Barbieri should just leave eastern Washington and live in the "Moonbat Mecca" that is Seattle.
Three reasons why we have dams:
1. Source of water. The dams have made it possible to farm the deserts of Washington.

2. Flood control. many cities and town would have been destroyed by uncontrolled floods of the Snake, Columbia and Spokane rivers.

3. Electricity. Right now we pay about five cents per kilowatt hour. Back east they pay about twelve to fifteen cents per kilowatt hour. Does Barbieri know that Washington produces its own power and the surplus goes down to the People's Republic of California? We have a very interesting way of storing power, we store it in the form of large bodies of water behind dams. When we need the power we release the water through turbines which are tied to generators which produces power. We do not have rolling blackouts.

Anonymous said...

Exactly. Eastern Washington was nothing before the dams were built.

The water from the dams has turned the Columbia Basin from a desert into a breadbasket.
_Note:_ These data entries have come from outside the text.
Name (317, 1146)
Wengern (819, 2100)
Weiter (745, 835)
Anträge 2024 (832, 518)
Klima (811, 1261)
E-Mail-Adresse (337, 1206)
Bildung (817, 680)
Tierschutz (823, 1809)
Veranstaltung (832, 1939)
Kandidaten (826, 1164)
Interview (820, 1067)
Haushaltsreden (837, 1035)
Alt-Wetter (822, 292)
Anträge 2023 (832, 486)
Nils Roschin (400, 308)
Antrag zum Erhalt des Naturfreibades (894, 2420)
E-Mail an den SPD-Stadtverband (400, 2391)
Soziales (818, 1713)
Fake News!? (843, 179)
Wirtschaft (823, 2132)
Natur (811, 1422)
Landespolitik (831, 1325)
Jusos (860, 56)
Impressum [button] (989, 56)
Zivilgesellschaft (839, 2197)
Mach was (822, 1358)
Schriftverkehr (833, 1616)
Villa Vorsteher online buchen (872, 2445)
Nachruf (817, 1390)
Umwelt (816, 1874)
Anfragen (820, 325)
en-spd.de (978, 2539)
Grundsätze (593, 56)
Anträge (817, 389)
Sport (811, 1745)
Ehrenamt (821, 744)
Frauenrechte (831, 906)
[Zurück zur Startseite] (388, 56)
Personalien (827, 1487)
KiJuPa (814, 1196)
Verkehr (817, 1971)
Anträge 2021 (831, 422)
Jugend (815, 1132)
And the cheap plentiful electricity has brought in business from Hanford, to Kaiser Aluminum in Spokane, to the Google, Microsoft and Yahoo server farms in Quincy.

Satanic Mechanic said...

I was thinking to my self that most of the dams that were built in Washington were a result of the Public Works projects that were started during the great Depression by Franklin Roosevelt, a Democrat. Now the Democrats and liberals want to destory the dams?
Besides Clinton, FDR was pretty close to being a socialist with the Public Works programs and the CCC. The lefties want to destroy what the only arguibly good Democrat of the 20th century built?

April E. Coggins said...

SM: We should be starved so that we can be saved. It's an amazing political strategy that has worked throughout the ages. Tear down the dams and we can all dine on salmon.